> _PROBLEMS TO WORK ON_:
a: Answer these from the passage on loan risk grading, one line each:
(i) What risk grade was Loan 1 given?
(ii) What is the loan-to-value ratio for Loan 2?
(iii) Which function does the passage say provides necessary internal controls?
b: Carry on the passage on loan risk grading, picking up right after its last sentence.

Two loans are secured by similar properties and have the same guarantor. The credits are generally structured the same (i.e., term, fixed, etc.) and have the same relationship manager. The following table compares important financial metrics and levels of guarantor support for each loan.
|Property Type||Risk Grade||Guarantor||Loan-to- Value||Bank Debt Service Coverage Ratio|
|1 – Mixed Use Building – retail and apartments||4 – Acceptable||Unlimited||70.72%||1.31|
|2 – Mixed Use Building – retail and apartments||5 – Low Pass||Unlimited||56.98%||1.79|
The loans have consistent repayment histories. Loan 2 has more collateral support, based on a lower LTV ratio, and substantially more cash flow available to service the debt. These credits are serviced by the same relationship manager and were graded within days of each other. It is unclear why Loan 2 was given a lower risk grade given the stronger collateral and cash flow support. This risk grading system was also expert judgment based, and the risk grades assigned by the relationship manager do not appear directionally consistent.
These examples are intended to suggest the importance of having clear definitions and thresholds for credit risk grades, as well as a robust credit review function to determine whether grading is conducted transparently and consistently, that is, so an independent reviewer of the process can understand how grades are assigned based on available policies and documentation. This independent review function provides necessary internal controls so that management and boards can rely on internal reports documenting the levels and trends of credit risk.

> _INFORMATION SHOWN_:
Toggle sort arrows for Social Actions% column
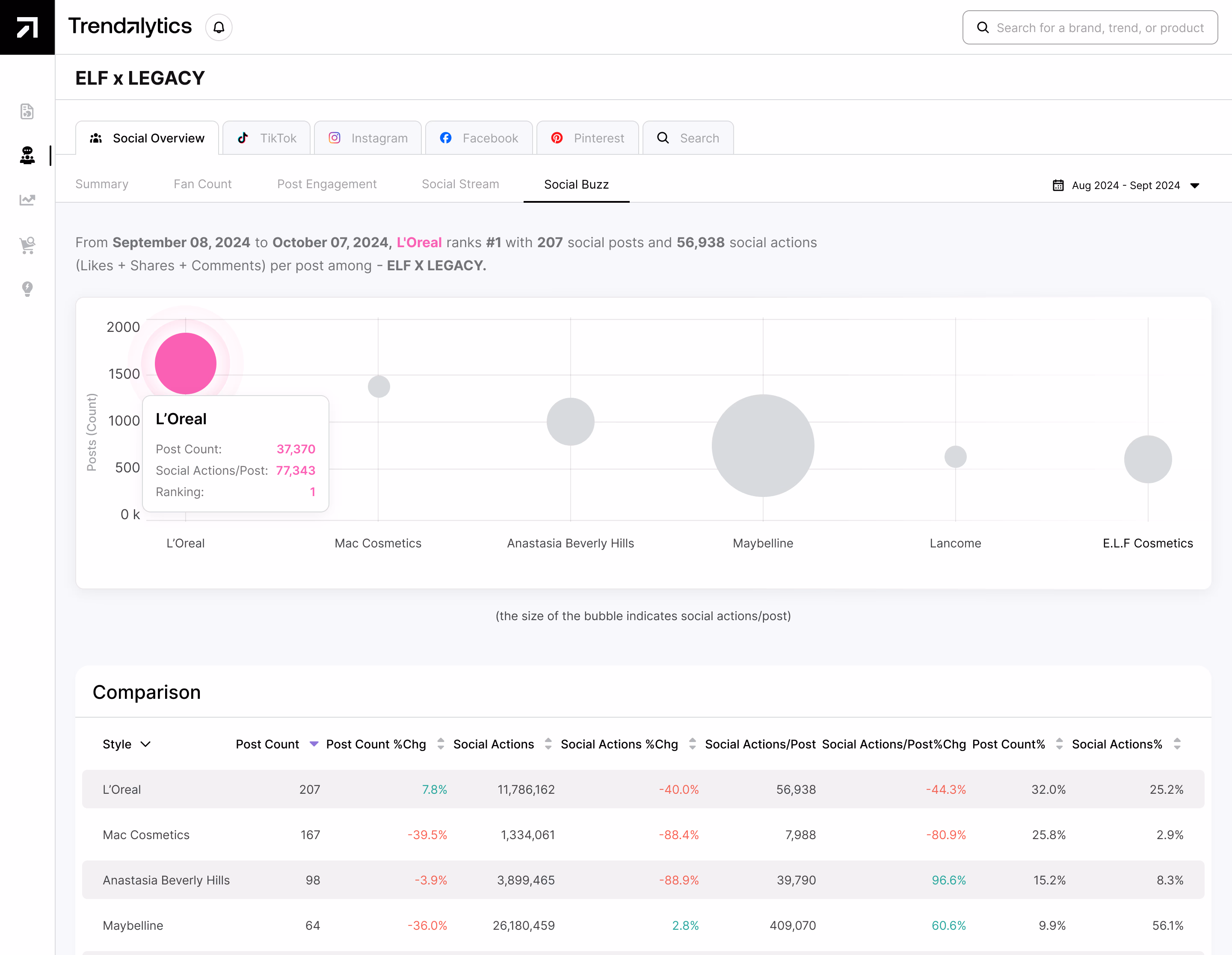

> _WRITTEN RESPONSES_:
a:
(i) 4 – Acceptable
(ii) 56.98%
(iii) The independent review function

b:
Use of Scorecards and Models
Certain banks in the horizontal assessment used scorecards or modeled approaches to assign credit grades. In general, as banks grew in size and complexity, management would transition from an expert judgment based system to a quantitative scorecard or modeled approach with qualitative adjustments. A standardized scorecard or modeled approach may be employed to promote consistency in assigning credit grades across a bank’s geographic footprint, since relationship managers in different locations may not grade credits similarly based on a myriad of factors. Scorecard or modeled approaches might eliminate the inconsistencies noted in Examples 1 and 2.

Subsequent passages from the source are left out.